He observed that the birds kept fluttering about, alighting for a few moments and flying off again, all the time that Dumsby was at work, yet Dumsby never failed to seize his prey.

Presently the man came in with a small basket full of game.

"Now, Ruby," said he, "I'll bet a sixpence that you don't catch a bird within five minutes."

"I don't bet such large sums usually, but I'll try," said Ruby, going out.

He tried and failed. Just as the five minutes were expiring, however, the owl happened to alight before his nose, so he "nabbed" it, and carried it in triumphantly.

"That ain't a bird," said Dumsby.

"It's not a fish," retorted Ruby; "but how is it that you caught them so easily, and I found it so difficult?"

"Because, lad, you must do it at the right time. You watch w'en the focus of a revolvin' light is comin' full in a bird's face. The moment it does so 'e's dazzled, and you grab 'im. If you grab too soon or too late, 'e's away. That's 'ow it is, and they're capital heatin', as you'll find."

Thus much for Ruby's astonishment. Now for his being stunned.

Late that night the fog cleared away, and the bells were stopped. After a long chat with his friends, Ruby mounted to the library and went to bed. Later still the fog returned, and the bells were again set agoing.
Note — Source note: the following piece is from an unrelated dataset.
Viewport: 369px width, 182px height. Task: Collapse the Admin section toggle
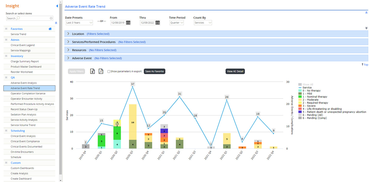coord(6,40)
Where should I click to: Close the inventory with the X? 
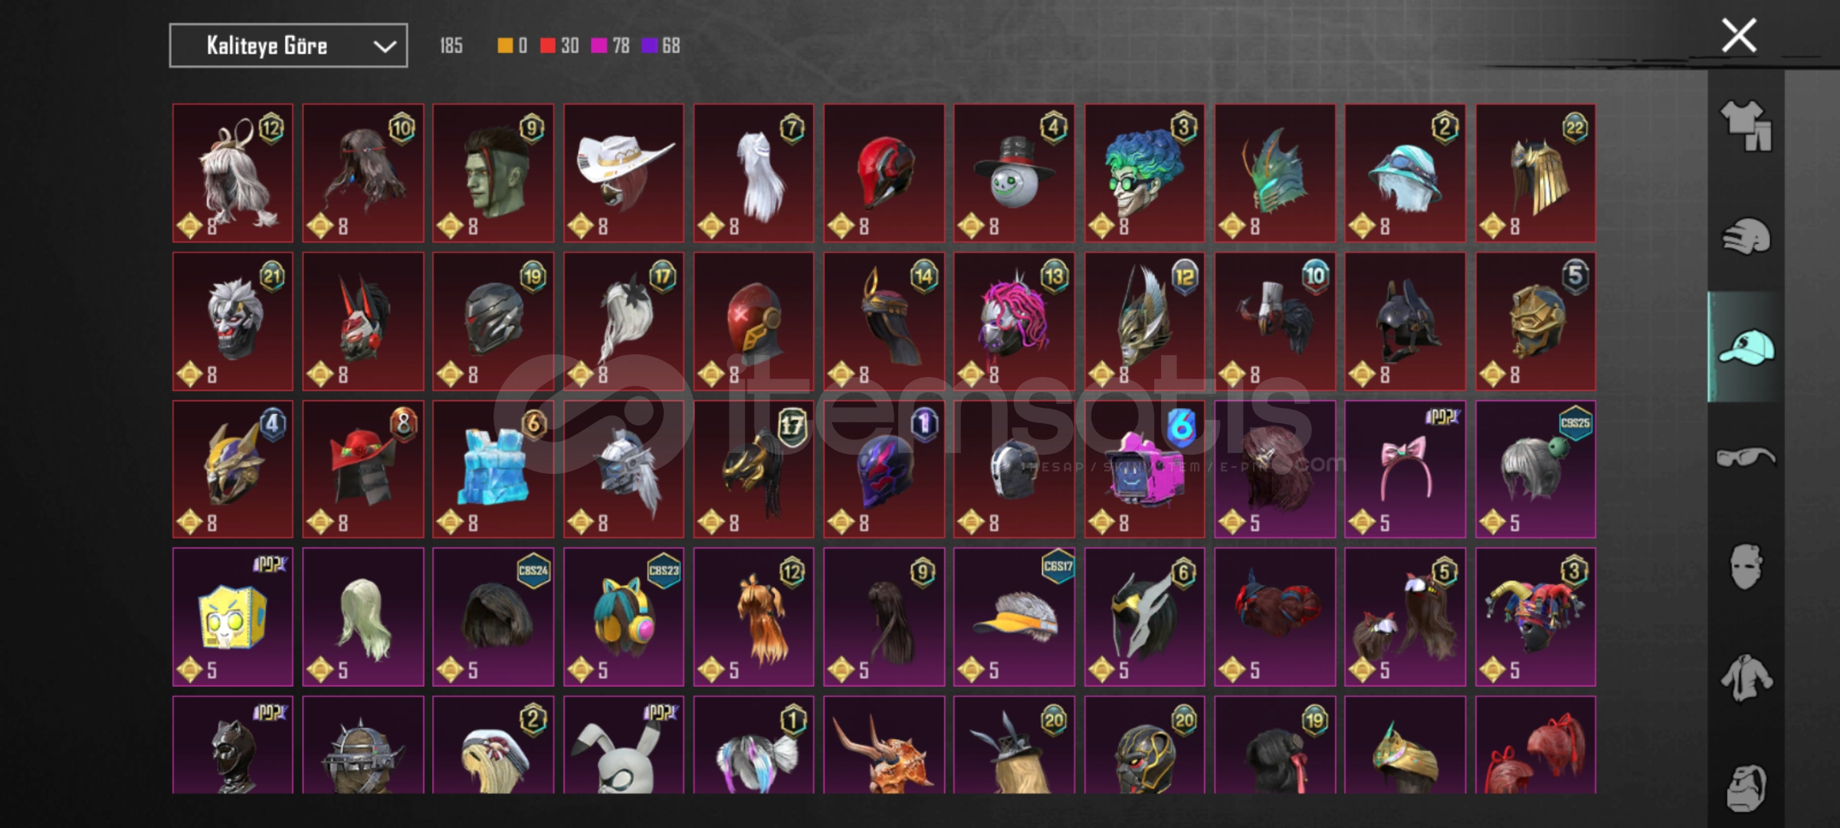1739,36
Both of them being within a few feet of Ruby's head, they awakened him with a bang that caused him to feel as if the room in which he lay were a bell and his own head the tongue thereof.

At first the sound was solemnizing, then it was saddening. After a time it became exasperating, and then maddening. He tried to sleep, but he only tossed. He tried to meditate, but he only wandered—not "in dreams", however. He tried to laugh, but the laugh degenerated into a growl. Then he sighed, and the sigh ended in a groan. Finally, he got up and walked up and down the floor till his legs were cold, when he turned into bed again, very tired, and fell asleep, but not to rest—to dream.

He dreamt that he was at the forge again, and that he and Dove were trying to smash their anvils with the sledge-hammers—bang and bang about But the anvil would not break. At last he grew desperate, hit the horn off, and then, with another terrific blow, smashed the whole affair to atoms!

This startled him a little, and he awoke sufficiently to become aware of the fog-bells.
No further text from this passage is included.